Silvia TuratiLa cooperazione, inoltre, non si esaurisce solo nell’azione umanitaria sul campo, ma prevede anche un livello micro che si può sperimentare nel quotidiano. Silvia Turati (nella foto a lato), anche lei studentessa della laurea in Cooperazione, che fin dal suo primo viaggio in Palestina ha capito che nella vita avrebbe voluto dedicarsi al tema dei diritti umani, ne è sicura: «Ciascuno di noi nel suo vivere quotidiano può fare esperienza del significato del verbo cooperare, che si concretizza non nel “fare per gli altri”, ma piuttosto nel “fare con gli altri”: un vero e proprio stile di vita, che guida e orienta le nostre decisioni personali. E per essere un buon cooperante nella vita di tutti i giorni occorre avere l’umiltà di riconoscersi piccoli e la capacità di aprirsi all’altro da noi, diverso ma prezioso in quanto è solamente attraverso il confronto e la collaborazione che ciascuno di noi può arricchirsi».

Ma anche la cooperazione ha le sue trappole e ambiguità che rischiano di minarne il vero obiettivo, che è di migliorare le condizioni di vita delle persone e di garantire a ogni uomo e donna una vita libera dall’indigenza. «Pensare che la cooperazione internazionale debba essere potenziata per porre un freno ai flussi migratori verso il nostro continente è ambiguo» fa notare il professor Caselli. «Questa idea dell’“aiutiamoli a casa loro” non tiene conto che l’ondata migratoria degli ultimi due anni proviene per lo più da Paesi in guerra o caratterizzati da regimi politici oppressivi: poiché il problema principale non è il sottosviluppo economico ma una condizione di grave insicurezza, appare problematico anche solo ipotizzare l’avvio di percorsi di sviluppo stabile e duraturo. D’altra parte, è evidente che per emigrare siano necessarie risorse, che spesso mancano e che invece un maggior sviluppo rende più disponibili aumentando, e non diminuendo, l’emigrazione».

E così, proprio oggi in un mondo in cui i flussi migratori sembrano inarrestabili, parlando di immigrazione è necessario parlare anche di integrazione, che vede coinvolte diverse scuole di pensiero, tra chi promuove politiche di apertura e chi invece tende a voler chiudere le frontiere.

Martina, che fin da piccola nutriva il forte desiderio di poter aiutare gli altri, è convinta che per risolvere il problema non serva a niente chiudere le frontiere, poiché «la vera sfida, non consiste nel bloccare chi è ritenuto “indesiderato”, quanto nel permettere a chi fugge da situazioni di emergenza o di estrema povertà di entrare a far parte di una comunità estranea, con regole e stili di vita diversi». Secondo la studentessa «è nostro compito accettare questa nuova realtà e aprire i nostri orizzonti culturali, uscendo dall’idea di Stato nazione statico ed entrando in quella di un mondo sempre più interconnesso e dai confini labili e sfumati, in cui si devono superare le proprie paure e la propria diffidenza verso l’altro, trovando dei punti di connessione e di dialogo».

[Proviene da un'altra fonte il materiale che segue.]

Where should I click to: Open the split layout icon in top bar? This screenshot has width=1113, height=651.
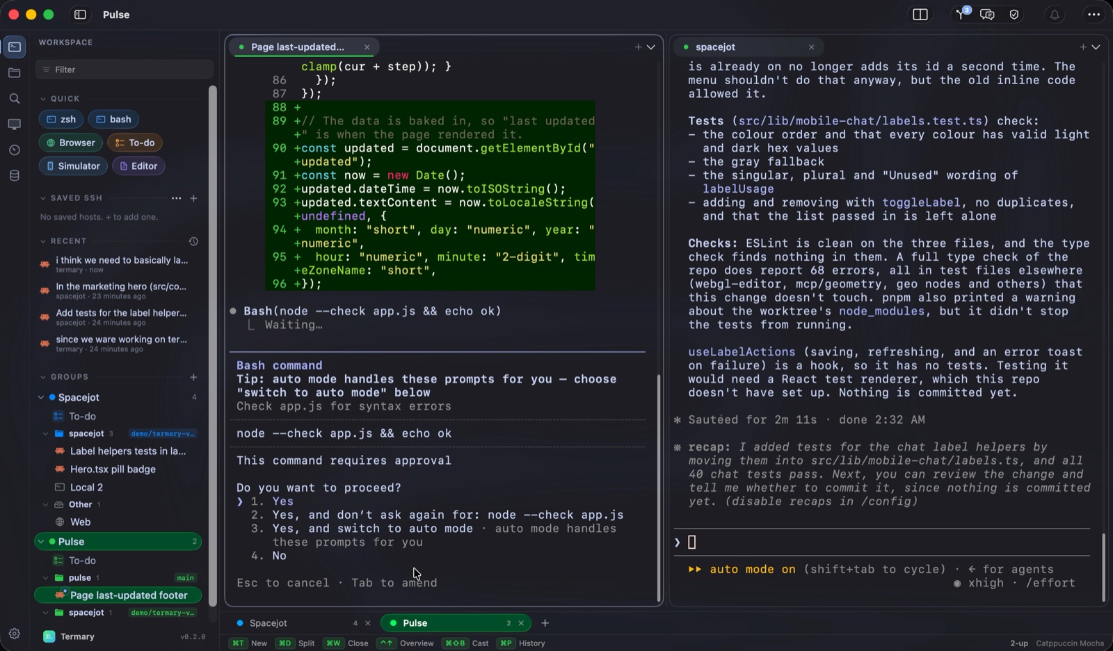(920, 15)
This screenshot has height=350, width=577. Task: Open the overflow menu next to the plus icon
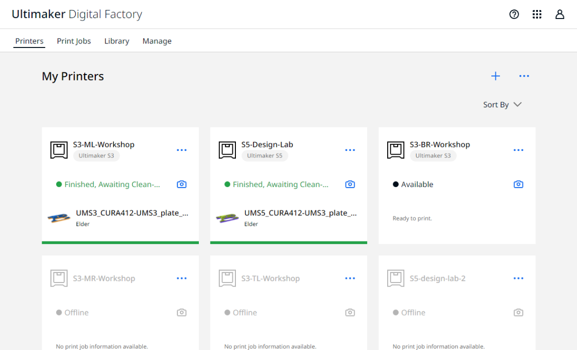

Ma dimenticare le proprie paure e la diffidenza verso l’altro non è sempre così facile, ed è proprio per questo che la prima caratteristica del buon cooperante deve senz’altro essere la capacità di ascolto. «Fondamentale è anche la consapevolezza che cooperare non significa imporre all’altro la propria volontà e i propri progetti, partendo da una presunzione di superiorità bensì la capacità di lavorare insieme, valorizzando i contributi che tutti possono portare alla definizione e realizzazione di un progetto» sottolinea Marco Caselli. «È necessaria, poi, la conoscenza dei contesti su cui si va a intervenire, perché per una buona cooperazione non basta la buona volontà, ma servono anche competenze specifiche».

Competenze che Martina e Silvia durante il loro percorso di studi stanno acquisendo per costruire un domani la società del futuro, basata su un ideale di bene comune, senza pregiudizi o individualismo. «Il buon cooperante - ricorda Martina - è aperto a nuove sfide e a nuove culture, è dinamico, ha spirito di adattamento e d’iniziativa, tanta pazienza e crede nei propri progetti, anche se a volte possono essere frustranti. E soprattutto è colui che ha fiducia in quello che fa e pensa che ci sia speranza anche nelle situazioni più drammatiche».